(WHAT TO WORK ON):
Find the line that contains "Where should I click to: Click the Undo". Repeat that line and all lines following it, exactly, through the end of the listing below.

(SUPPLIED RECORDS):
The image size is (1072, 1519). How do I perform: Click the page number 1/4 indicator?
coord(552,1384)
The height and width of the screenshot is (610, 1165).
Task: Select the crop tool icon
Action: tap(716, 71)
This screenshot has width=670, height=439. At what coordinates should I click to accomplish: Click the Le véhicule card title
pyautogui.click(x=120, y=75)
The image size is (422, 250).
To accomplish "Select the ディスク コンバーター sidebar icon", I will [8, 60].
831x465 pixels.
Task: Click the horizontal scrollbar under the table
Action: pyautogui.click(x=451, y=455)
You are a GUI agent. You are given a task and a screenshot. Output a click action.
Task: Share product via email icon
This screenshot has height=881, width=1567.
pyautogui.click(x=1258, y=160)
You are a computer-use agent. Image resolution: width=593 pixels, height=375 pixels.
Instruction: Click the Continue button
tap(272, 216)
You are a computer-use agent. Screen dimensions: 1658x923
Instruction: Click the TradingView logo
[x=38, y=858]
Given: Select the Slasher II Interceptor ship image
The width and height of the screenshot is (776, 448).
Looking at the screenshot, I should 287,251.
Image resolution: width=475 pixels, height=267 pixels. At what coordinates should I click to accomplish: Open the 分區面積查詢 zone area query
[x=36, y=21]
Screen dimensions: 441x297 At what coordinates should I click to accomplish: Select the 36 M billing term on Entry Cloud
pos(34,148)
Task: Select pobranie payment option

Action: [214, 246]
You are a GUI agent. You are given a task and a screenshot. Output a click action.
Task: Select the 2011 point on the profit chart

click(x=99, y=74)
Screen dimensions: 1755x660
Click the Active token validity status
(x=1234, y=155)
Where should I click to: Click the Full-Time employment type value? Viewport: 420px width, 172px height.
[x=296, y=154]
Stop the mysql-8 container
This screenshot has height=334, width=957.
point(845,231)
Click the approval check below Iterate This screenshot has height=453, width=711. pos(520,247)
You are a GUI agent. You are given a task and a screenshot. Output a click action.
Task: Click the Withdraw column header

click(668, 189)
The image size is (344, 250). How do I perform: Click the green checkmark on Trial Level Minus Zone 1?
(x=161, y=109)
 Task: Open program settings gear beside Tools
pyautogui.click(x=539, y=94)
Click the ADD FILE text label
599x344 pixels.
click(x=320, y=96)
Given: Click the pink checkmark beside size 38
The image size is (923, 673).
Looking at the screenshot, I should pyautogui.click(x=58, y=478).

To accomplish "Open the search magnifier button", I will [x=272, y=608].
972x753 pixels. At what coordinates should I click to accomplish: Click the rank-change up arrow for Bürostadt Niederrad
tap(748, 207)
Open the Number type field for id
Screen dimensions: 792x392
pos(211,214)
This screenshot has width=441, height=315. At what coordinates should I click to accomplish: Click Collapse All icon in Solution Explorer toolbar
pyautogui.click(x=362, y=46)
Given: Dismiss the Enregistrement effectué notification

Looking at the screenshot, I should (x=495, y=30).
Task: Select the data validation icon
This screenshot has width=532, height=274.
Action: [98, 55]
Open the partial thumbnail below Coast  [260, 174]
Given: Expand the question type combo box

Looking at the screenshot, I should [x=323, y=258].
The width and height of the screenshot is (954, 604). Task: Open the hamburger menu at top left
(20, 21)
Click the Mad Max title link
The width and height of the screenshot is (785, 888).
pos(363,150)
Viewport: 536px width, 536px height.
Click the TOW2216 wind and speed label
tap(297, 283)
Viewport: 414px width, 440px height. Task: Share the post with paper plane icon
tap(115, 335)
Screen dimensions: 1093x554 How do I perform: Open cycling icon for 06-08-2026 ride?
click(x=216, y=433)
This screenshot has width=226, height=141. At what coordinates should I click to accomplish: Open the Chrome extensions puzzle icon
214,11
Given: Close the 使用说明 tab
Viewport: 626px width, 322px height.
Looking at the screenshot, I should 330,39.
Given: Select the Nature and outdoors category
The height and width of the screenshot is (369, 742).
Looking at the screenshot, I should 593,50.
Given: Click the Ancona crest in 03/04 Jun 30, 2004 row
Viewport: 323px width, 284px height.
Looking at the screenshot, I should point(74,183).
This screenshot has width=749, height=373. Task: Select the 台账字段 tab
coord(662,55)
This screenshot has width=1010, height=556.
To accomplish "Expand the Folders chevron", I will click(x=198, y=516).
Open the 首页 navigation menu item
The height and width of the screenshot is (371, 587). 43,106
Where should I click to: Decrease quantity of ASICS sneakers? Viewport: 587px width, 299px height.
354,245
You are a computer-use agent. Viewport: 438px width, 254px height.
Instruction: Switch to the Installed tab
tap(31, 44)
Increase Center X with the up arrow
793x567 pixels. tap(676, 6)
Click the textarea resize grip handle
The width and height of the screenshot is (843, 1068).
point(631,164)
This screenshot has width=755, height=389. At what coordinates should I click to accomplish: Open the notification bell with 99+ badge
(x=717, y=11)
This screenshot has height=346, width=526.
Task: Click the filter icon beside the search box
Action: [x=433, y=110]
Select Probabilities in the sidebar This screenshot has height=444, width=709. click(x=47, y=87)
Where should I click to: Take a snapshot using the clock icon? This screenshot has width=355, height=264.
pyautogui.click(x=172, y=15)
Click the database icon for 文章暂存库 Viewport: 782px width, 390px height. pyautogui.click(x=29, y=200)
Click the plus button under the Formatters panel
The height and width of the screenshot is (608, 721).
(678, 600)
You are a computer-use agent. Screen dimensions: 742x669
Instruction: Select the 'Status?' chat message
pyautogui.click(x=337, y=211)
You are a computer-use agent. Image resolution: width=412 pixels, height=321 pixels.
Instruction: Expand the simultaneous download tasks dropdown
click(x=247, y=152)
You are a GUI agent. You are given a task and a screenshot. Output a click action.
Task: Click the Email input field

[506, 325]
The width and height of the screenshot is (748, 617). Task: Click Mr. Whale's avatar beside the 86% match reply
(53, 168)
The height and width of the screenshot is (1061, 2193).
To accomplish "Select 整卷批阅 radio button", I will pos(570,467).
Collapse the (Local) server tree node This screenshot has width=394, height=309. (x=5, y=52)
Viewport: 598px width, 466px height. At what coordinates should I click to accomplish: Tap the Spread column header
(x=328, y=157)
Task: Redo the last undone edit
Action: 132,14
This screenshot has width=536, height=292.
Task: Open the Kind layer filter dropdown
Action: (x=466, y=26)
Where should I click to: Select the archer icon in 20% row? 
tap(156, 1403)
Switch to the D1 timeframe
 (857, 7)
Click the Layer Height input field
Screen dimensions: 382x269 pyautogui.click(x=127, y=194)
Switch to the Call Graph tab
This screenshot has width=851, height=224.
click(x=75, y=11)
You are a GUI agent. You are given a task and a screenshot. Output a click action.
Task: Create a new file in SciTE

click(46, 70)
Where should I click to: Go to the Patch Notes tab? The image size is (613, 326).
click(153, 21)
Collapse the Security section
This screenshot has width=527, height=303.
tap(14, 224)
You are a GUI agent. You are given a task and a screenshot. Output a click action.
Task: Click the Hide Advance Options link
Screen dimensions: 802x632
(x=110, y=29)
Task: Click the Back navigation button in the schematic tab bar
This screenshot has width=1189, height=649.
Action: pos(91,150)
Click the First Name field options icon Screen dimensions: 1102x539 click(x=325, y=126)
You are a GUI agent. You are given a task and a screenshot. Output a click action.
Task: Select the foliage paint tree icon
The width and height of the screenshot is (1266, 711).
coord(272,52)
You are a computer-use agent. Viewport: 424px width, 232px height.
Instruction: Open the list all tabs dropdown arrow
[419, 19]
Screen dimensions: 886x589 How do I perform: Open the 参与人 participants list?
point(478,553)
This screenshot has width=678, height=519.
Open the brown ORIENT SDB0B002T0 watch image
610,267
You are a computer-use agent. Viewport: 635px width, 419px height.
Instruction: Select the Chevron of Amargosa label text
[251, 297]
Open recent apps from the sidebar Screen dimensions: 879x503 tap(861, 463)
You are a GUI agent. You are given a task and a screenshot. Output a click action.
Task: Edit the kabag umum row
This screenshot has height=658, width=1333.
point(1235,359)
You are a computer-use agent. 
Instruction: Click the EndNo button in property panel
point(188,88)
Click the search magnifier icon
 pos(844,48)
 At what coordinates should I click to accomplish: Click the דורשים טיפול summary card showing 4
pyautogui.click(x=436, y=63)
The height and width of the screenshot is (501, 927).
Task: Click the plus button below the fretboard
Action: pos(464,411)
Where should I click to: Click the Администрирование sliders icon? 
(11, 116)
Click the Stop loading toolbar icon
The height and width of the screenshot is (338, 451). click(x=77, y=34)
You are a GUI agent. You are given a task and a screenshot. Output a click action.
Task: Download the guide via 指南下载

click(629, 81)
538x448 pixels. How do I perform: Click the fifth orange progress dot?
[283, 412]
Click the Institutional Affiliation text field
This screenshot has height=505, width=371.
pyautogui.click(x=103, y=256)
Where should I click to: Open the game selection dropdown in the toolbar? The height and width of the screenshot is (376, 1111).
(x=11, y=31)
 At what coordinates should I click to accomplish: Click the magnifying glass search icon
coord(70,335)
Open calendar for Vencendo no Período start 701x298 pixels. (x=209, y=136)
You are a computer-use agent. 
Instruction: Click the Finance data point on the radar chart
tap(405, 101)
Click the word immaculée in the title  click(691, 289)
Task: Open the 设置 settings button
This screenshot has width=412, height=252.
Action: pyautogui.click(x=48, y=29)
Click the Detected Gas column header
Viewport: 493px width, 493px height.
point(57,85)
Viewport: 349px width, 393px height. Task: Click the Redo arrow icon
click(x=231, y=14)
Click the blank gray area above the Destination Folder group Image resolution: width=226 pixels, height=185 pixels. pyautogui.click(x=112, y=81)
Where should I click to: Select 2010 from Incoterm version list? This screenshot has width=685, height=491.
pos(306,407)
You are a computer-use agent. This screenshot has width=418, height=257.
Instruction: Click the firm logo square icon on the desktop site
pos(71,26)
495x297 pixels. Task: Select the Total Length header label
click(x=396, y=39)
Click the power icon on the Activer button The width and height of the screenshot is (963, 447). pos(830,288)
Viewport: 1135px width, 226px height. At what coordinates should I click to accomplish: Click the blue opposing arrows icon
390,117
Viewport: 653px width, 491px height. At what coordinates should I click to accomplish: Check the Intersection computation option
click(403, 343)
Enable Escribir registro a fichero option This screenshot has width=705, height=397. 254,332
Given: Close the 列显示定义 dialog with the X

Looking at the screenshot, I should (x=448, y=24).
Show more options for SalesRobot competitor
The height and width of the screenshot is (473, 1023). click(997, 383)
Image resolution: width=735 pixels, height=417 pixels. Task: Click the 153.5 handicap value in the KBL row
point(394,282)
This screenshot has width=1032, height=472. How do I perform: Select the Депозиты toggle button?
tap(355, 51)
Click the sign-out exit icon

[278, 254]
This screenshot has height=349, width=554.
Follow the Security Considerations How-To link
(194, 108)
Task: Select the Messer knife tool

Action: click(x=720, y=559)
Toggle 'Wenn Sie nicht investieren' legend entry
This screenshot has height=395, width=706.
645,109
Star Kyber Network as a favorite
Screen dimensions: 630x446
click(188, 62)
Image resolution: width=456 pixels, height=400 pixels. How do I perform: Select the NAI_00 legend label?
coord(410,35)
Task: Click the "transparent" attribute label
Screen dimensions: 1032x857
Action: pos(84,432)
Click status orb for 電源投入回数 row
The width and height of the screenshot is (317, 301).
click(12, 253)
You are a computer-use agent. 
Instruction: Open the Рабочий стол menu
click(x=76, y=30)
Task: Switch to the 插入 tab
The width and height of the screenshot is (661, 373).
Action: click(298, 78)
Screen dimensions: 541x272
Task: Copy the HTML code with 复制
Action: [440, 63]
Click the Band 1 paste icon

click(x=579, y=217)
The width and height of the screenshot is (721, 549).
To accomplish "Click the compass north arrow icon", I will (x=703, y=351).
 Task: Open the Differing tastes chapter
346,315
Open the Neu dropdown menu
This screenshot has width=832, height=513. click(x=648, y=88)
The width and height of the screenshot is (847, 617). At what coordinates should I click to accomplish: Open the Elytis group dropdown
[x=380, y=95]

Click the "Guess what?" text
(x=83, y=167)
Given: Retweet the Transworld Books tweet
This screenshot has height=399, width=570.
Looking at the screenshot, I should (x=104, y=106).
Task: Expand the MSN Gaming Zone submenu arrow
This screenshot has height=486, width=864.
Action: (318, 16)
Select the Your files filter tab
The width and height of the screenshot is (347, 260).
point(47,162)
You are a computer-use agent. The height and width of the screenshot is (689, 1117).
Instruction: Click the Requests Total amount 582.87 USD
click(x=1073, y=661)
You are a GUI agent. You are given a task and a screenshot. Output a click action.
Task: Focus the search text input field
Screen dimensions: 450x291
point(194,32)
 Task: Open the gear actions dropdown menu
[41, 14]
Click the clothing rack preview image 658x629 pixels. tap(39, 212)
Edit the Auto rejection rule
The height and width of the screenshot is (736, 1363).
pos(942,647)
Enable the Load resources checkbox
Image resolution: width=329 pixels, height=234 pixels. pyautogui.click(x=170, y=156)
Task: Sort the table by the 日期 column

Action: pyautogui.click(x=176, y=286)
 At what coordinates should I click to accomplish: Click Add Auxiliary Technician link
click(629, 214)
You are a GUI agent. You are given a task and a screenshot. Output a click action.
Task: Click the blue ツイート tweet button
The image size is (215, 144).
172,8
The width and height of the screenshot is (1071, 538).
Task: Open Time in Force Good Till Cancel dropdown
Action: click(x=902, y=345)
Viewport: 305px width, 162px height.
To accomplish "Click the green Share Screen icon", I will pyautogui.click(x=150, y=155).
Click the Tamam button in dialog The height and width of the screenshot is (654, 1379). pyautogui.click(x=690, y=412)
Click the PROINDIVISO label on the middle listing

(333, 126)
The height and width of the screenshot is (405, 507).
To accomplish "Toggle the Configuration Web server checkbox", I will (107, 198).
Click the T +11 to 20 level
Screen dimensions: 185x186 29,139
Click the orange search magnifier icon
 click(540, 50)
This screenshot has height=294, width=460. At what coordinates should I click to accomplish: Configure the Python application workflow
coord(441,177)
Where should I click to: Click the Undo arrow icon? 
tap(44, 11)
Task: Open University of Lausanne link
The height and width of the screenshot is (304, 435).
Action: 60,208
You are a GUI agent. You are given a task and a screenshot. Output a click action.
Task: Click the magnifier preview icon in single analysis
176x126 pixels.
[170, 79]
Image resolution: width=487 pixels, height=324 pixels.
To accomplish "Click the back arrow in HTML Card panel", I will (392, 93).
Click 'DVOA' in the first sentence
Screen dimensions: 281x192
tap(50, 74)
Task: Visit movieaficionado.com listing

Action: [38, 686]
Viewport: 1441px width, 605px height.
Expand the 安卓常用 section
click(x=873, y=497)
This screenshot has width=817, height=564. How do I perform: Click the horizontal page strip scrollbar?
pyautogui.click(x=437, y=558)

(ANSWER TO THE PROBLEM):
Where should I click to: Click the Undo arrow icon? 
tap(44, 11)
Task: Open University of Lausanne link
The height and width of the screenshot is (304, 435).
Action: 60,208
You are a GUI agent. You are given a task and a screenshot. Output a click action.
Task: Click the magnifier preview icon in single analysis
176x126 pixels.
[170, 79]
Image resolution: width=487 pixels, height=324 pixels.
To accomplish "Click the back arrow in HTML Card panel", I will (392, 93).
Click 'DVOA' in the first sentence
Screen dimensions: 281x192
tap(50, 74)
Task: Visit movieaficionado.com listing

Action: [38, 686]
Viewport: 1441px width, 605px height.
Expand the 安卓常用 section
click(x=873, y=497)
This screenshot has width=817, height=564. How do I perform: Click the horizontal page strip scrollbar?
pyautogui.click(x=437, y=558)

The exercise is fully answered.